The first film was Andre de Toth's Pitfall (1948). This has a reputation as an underrated gem, but I was mildly disappointed by it. It's the story of an bored insurance man (Dick Powell) who is feeling the seven year itch. He has a fling with sultry Lizabeth Scott, and soon his cozy suburban life is coming apart at the seams. The movie reminded me of a lot of others, but mostly it reminded me of Act of Violence (also 1948), which is another noir about the ideal life disrupted. The comparison suggests what I found disappointing about Pitfall. What it lacks that Act of Violence has in spades is that nightmarish sense of despair and fatalism that's so characteristic of noir. It's there in Pitfall too, but it seemed weaker somehow, less desperate, less poignant, less fatal. Still, it's full of interesting, well-drawn characters, including secondary ones like Scott's jittery imprisoned boyfriend and Raymond Burr as a sleazy stalker detective. Powell, whose independent production company made the film, is well cast as a nice guy who is feeling dissatisfied with his mundane life. There are some great lines. Despite my mild disappointment, I'd watch it again. I guess I'd say that having seen it, I don't think it's surprising that it isn't better-known than it is.

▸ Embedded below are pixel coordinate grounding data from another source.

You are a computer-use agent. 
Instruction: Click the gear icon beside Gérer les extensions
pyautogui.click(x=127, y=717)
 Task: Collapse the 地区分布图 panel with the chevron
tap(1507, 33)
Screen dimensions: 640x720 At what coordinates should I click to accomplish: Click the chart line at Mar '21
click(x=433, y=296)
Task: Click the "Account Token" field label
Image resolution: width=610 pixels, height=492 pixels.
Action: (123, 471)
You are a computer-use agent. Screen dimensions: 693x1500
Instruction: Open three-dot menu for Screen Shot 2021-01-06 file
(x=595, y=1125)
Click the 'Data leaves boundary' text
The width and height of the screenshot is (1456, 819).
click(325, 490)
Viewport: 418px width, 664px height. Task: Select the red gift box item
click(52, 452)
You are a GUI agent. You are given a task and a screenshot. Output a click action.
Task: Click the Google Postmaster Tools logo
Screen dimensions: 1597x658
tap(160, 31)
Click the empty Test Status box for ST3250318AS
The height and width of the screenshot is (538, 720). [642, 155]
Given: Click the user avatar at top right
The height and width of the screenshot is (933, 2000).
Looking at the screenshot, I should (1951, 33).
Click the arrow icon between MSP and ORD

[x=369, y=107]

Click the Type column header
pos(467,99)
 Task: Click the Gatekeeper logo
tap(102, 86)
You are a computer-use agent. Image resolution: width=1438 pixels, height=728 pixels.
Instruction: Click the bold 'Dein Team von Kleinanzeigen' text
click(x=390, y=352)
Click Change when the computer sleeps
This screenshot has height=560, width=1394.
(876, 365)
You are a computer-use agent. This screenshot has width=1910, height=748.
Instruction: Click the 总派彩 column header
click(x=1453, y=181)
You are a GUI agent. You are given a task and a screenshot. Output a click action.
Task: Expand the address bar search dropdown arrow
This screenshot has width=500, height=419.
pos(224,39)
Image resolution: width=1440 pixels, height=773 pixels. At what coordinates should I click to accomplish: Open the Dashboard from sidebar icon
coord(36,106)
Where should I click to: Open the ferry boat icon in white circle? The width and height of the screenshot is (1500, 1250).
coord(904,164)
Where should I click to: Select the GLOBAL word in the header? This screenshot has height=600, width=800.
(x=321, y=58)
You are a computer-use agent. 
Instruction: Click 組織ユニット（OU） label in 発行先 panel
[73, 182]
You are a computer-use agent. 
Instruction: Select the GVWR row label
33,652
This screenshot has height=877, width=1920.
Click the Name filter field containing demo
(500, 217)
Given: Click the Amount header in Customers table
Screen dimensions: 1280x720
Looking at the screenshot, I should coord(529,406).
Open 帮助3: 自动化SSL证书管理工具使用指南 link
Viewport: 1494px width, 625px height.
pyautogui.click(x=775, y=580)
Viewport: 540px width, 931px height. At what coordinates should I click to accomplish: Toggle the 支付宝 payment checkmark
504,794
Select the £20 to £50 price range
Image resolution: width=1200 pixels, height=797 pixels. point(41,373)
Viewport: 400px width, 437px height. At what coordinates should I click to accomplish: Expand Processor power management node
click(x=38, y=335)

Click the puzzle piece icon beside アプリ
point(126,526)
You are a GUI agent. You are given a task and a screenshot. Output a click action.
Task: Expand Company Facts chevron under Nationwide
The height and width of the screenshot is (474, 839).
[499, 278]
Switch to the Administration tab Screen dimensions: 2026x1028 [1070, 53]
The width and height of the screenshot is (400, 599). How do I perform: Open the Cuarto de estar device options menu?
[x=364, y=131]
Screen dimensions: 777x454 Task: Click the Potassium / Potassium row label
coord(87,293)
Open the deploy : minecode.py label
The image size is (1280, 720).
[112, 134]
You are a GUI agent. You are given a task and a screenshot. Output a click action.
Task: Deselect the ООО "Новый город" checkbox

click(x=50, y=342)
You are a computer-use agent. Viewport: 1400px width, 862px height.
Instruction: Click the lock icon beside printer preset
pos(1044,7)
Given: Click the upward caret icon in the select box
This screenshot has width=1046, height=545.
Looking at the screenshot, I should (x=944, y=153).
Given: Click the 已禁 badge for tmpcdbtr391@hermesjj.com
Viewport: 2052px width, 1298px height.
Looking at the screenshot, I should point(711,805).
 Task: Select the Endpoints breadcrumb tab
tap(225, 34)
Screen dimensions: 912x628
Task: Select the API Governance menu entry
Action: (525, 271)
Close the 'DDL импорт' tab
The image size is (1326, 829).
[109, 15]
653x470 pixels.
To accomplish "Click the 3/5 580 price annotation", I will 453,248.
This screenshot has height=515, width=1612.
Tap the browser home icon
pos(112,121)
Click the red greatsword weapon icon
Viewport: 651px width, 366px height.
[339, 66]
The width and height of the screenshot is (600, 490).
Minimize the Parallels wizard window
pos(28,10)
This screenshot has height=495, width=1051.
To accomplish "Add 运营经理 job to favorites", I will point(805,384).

The second film was Larceny (1948), which I had never heard of before. The connection with Pitfall, as Noir City guru Eddie Muller pointed out in his introduction, is that William Bowers worked on the screenplays of both. Bowers doesn't get a credit on Pitfall, so maybe he was just a script doctor on that one. Here the snappy wit occasionally seen in Pitfall is in full flower. This is the story of a group of con men led by Dan Duryea and John Payne who are trying to bilk a young war widow (Joan Caulfield), using Payne as bait to her grieving loneliness. Shelley Winters plays a sort of femme fatale -- a moll in the middle of a love triangle with Duryea and Payne. She aptly describes herself as "a boa constrictor in high heels." She nearly steals the show, although Payne and Duryea are really good too. The snappy dialogue gives this one a lighter feel, but the selfish criminality of the leads isn't whitewashed. Payne is an ambiguous character with some sympathetic qualities, but he's something of an homme fatale himself. The fact that he's catnip to women is a running joke and key plot element, but there's definitely a dark edge to his casual use of this power. Another film of postwar malaise and disillusionment. One of the odder twists is when the widow comes to believe that her sainted husband had actually been unfaithful to her, and she feels momentarily liberated by it.